Plaza Malvinas, en La Boca, en la intersección de Pedro de Mendoza y Arzobispo Espinosa. En la ilustración una ex fuente que tuvo sus días de gloria con un sistema que arrojaba chorros de agua desde el centro y mantenía un nivel constante de medio metro de profundidad.
Hacia 2003, cuando sólo algunos memoriosos recordaban el efímero período con sus mecanismos funcionando, ya se la conocía como la pileta. Era, en efecto, una pileta con agua estancada cuyo nivel fluctuaba con las lluvias, pero que casi nunca llegaba a secarse. En el año 2003 precisamente había comenzado a hacerse difusión sanitaria sobre el dengue y, aunque nadie creyera entonces seriamente que una enfermedad tropical pudiera llegar a preocupar a los porteños, algunos vecinos nucleados en la Asamblea Popular Catalinas Sur-La Boca, aprovecharon la circunstancia para pedir a las autoridades de la Ciudad que tomaran cartas en el asunto: la pileta había pasado a ser un aliado natural del dengue y algo había que hacer.
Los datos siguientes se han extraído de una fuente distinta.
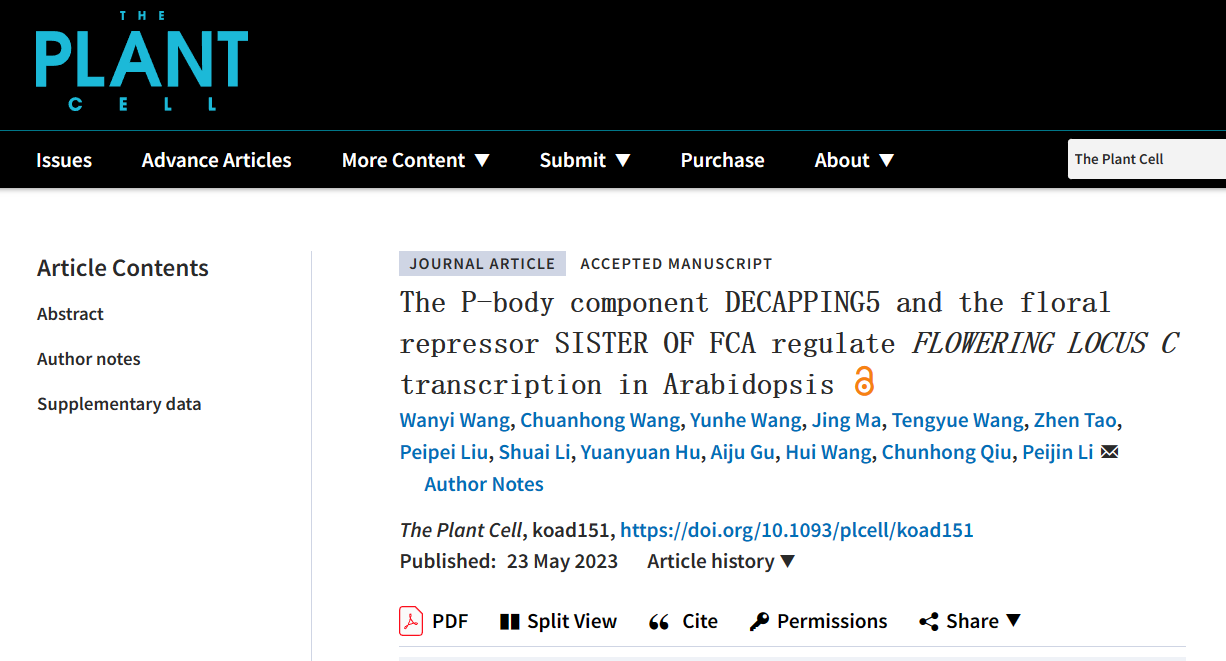Click the Split View icon
Screen dimensions: 1226x661
pos(510,621)
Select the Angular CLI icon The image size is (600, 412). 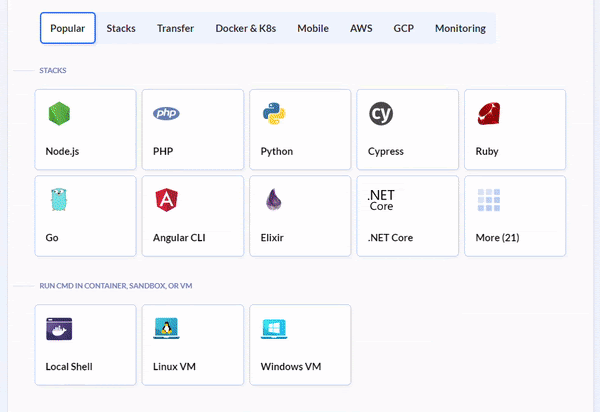[x=166, y=200]
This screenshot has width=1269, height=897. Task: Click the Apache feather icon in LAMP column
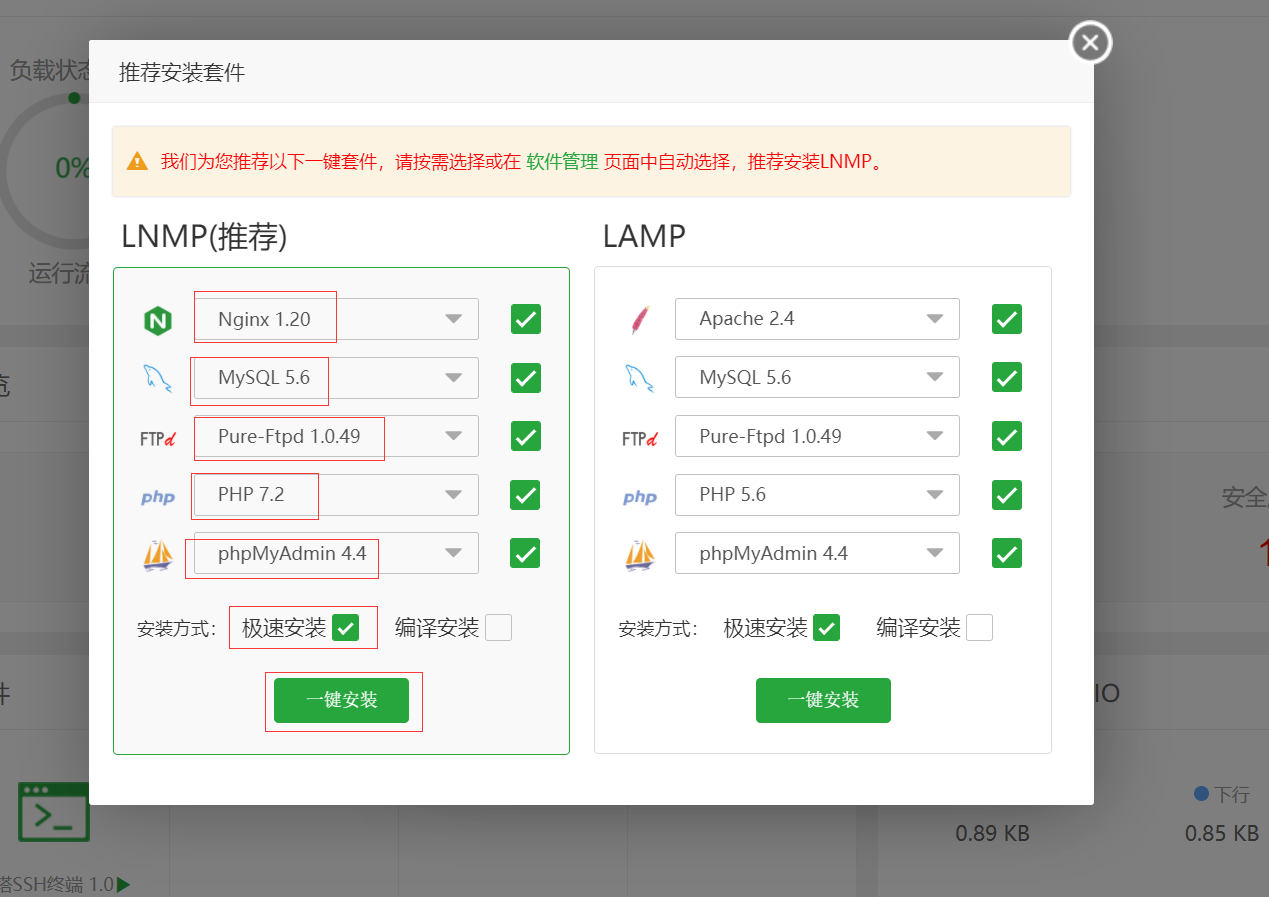pos(639,318)
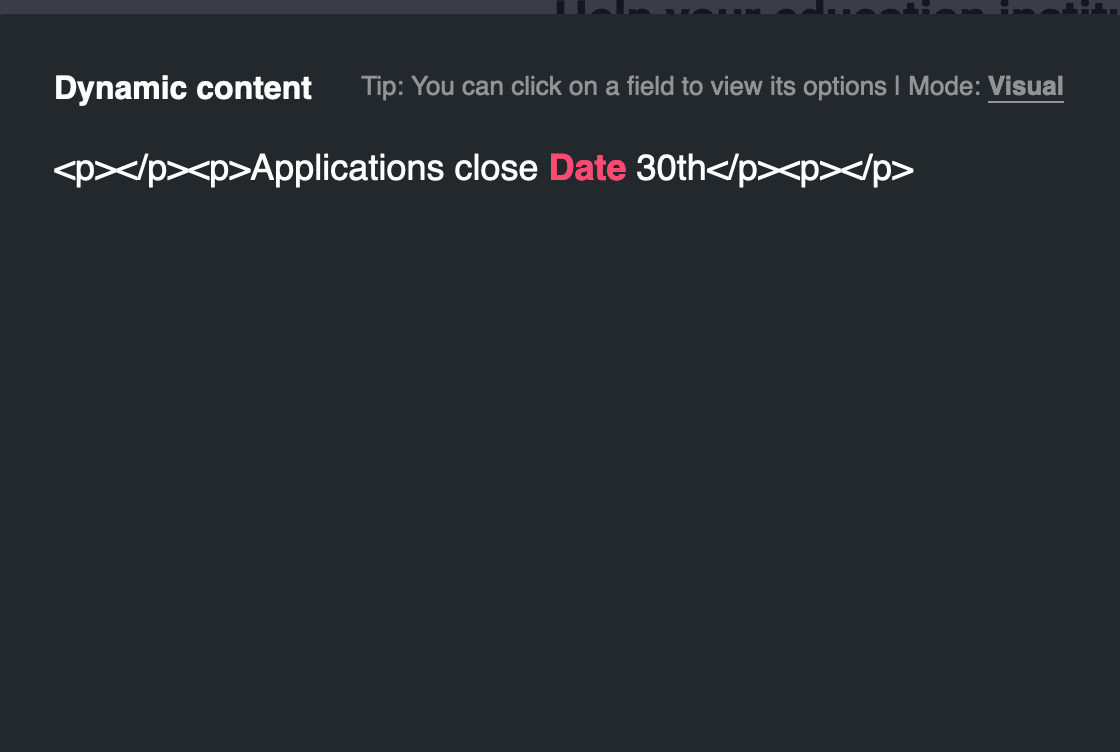This screenshot has width=1120, height=752.
Task: Switch editing mode via the Visual link
Action: (x=1026, y=86)
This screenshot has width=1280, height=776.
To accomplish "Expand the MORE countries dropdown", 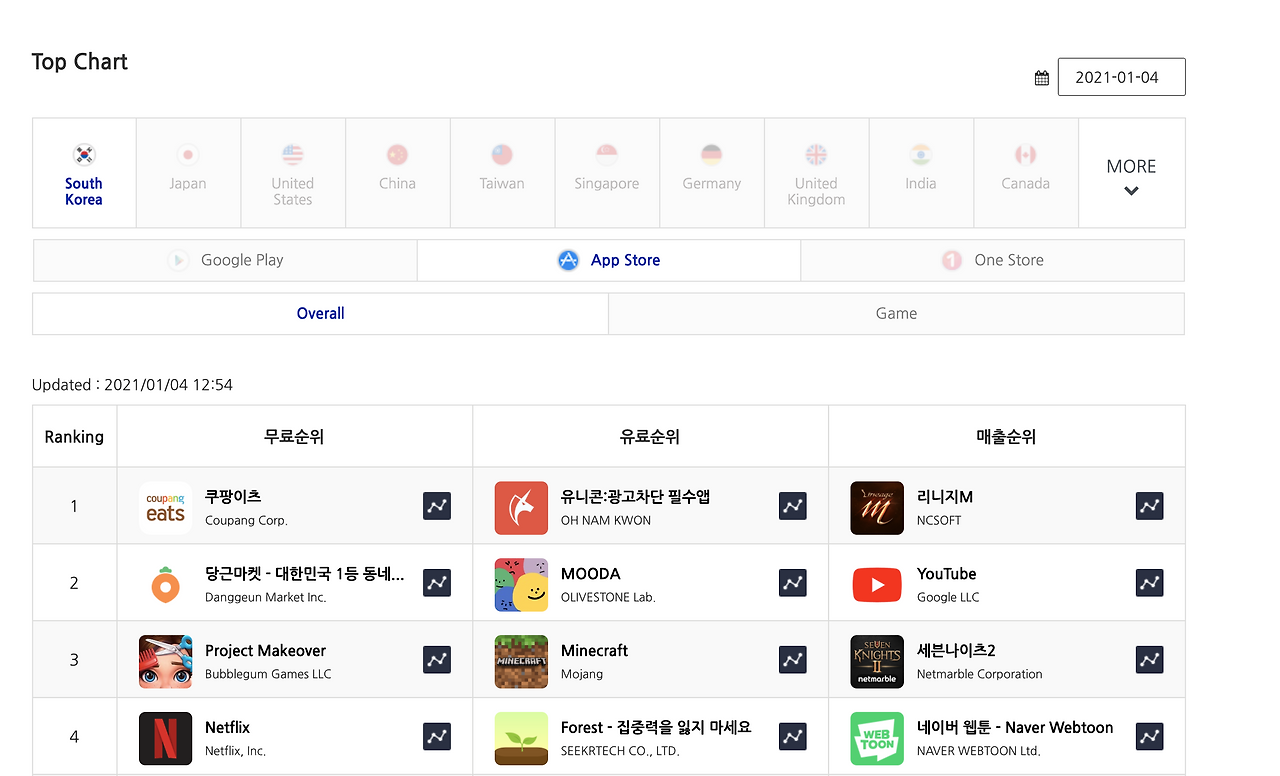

Y finalmente se hizo: se consensuó un proyecto de reforma razonable. La fuente con sus costosos mecanismos y mantenimiento era inalcanzable, pero la pileta de agua estancada criadero de mosquitos tenía que desaparecer. La reforma consistió en transformarla en una suerte de pista seca para que los chicos jugaran y patinaran sobre ella. Como parte de la transformación se instalaron caños de desagüe que debían evitar la acumulación de agua.
El arreglo funcionó por algún tiempo, pero luego todo volvió a la normalidad: la suciedad acumulada y falta de mantenimiento oficial de los desagües por un lado y por el otro la escasa colaboración de la naturaleza con sus obstinadas y persistentes lluvias hicieron el resto. Como puede observarse en la ilustración, después de algunas precipitaciones, el agua permanece estancada hasta el próximo episodio pluvial, en un ciclo sin descanso sobre todo en esta temporada estival atípica.
La preocupación por el dengue ahora es real, ya no se trata de una remota enfermedad tropical. La oferta de 500 metros cuadrados de superficie –equivalente a decenas de miles de floreros, cubiertas abandonadas y cacharros varios– al desove oportunista del Aedes aegypti puede resultar peligrosamente irresistible.